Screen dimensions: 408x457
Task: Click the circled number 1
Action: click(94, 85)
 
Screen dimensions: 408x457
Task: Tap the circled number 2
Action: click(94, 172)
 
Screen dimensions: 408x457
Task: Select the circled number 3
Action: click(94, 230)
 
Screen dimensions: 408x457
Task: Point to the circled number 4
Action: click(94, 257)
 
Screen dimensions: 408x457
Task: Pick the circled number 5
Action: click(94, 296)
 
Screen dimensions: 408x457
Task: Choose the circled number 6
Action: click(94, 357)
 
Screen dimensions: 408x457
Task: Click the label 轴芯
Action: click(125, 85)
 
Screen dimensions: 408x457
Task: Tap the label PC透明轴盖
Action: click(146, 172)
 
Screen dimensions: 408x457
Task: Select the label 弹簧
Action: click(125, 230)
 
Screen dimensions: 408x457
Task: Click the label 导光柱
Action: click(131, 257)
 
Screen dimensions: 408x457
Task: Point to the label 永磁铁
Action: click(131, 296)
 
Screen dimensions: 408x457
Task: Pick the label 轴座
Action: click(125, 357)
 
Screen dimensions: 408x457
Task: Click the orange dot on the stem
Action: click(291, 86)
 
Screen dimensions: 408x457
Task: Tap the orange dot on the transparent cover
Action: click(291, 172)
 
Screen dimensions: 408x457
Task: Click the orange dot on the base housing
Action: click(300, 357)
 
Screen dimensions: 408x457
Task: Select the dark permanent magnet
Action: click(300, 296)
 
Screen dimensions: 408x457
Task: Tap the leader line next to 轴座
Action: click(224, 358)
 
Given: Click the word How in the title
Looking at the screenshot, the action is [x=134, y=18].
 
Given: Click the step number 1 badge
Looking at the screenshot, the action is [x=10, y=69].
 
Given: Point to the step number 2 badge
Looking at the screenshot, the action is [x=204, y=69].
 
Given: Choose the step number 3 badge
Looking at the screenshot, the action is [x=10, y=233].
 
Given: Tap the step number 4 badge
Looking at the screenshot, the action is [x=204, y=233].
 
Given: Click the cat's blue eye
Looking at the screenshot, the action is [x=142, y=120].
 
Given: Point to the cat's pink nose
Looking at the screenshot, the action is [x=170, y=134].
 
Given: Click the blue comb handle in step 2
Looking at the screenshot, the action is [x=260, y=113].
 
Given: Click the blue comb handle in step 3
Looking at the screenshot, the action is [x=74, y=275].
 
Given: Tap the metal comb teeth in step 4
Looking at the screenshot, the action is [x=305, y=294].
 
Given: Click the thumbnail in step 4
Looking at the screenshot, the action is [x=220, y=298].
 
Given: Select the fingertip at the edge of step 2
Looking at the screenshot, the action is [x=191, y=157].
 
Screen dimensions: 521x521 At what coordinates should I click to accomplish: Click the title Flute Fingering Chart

◇ ◇ ◇ ◇ ◇

• **Required task**: Return, word for word, the material from its first line down to the line containing "Action: click(146, 172)", inclusive.

• **Final result**:
Screen dimensions: 408x457
Task: Click the circled number 1
Action: click(94, 85)
 
Screen dimensions: 408x457
Task: Tap the circled number 2
Action: click(94, 172)
 
Screen dimensions: 408x457
Task: Select the circled number 3
Action: click(94, 230)
 
Screen dimensions: 408x457
Task: Point to the circled number 4
Action: click(94, 257)
 
Screen dimensions: 408x457
Task: Pick the circled number 5
Action: click(94, 296)
 
Screen dimensions: 408x457
Task: Choose the circled number 6
Action: click(94, 357)
 
Screen dimensions: 408x457
Task: Click the label 轴芯
Action: click(125, 85)
 
Screen dimensions: 408x457
Task: Tap the label PC透明轴盖
Action: click(146, 172)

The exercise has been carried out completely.